### TASK PROMPT
In the data below, find the line containing "Given: Stop Video camera toggle"; transcribe it and each line after it exactly, through the last, skipping pictures.

### Data items
※ ※ ※
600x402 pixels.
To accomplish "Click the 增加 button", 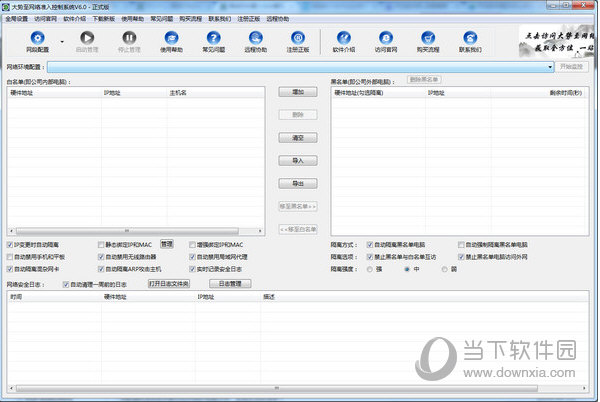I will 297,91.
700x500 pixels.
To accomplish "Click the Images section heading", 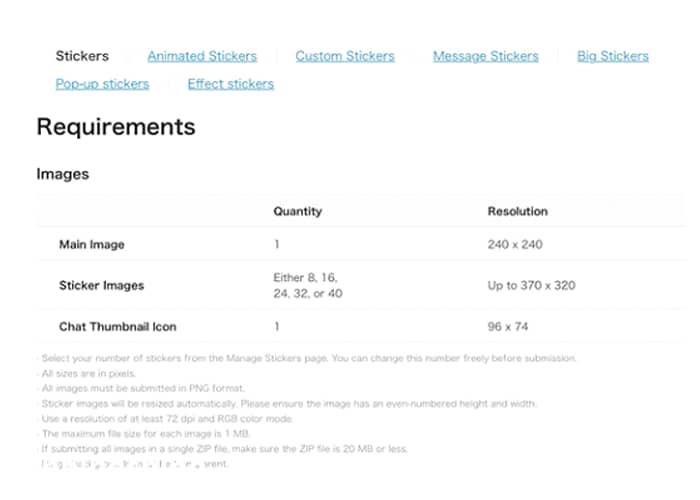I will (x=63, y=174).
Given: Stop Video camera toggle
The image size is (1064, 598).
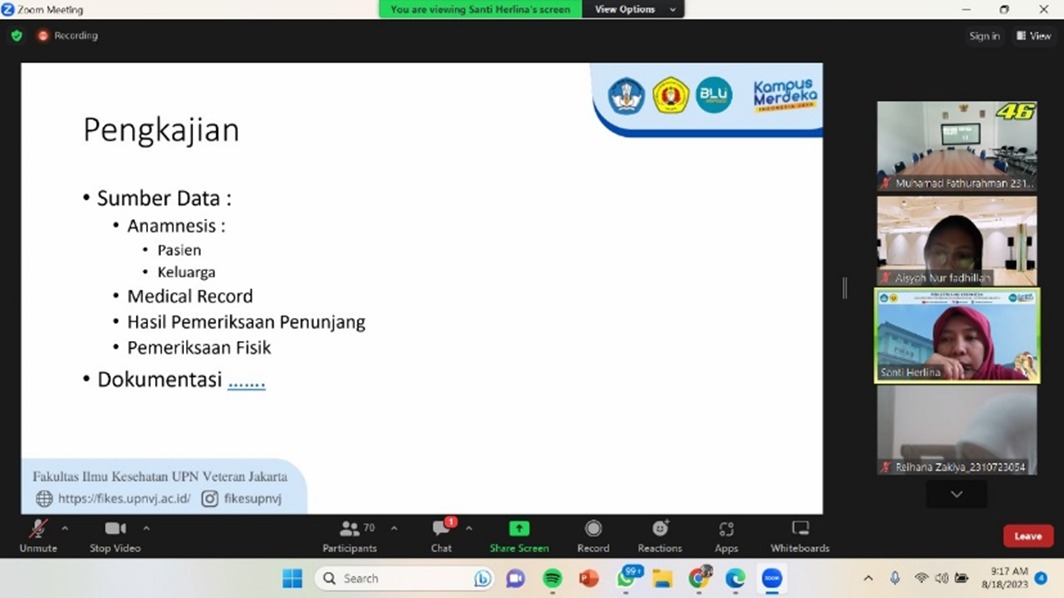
※ ※ ※
### RESULT
Given: Stop Video camera toggle
The image size is (1064, 598).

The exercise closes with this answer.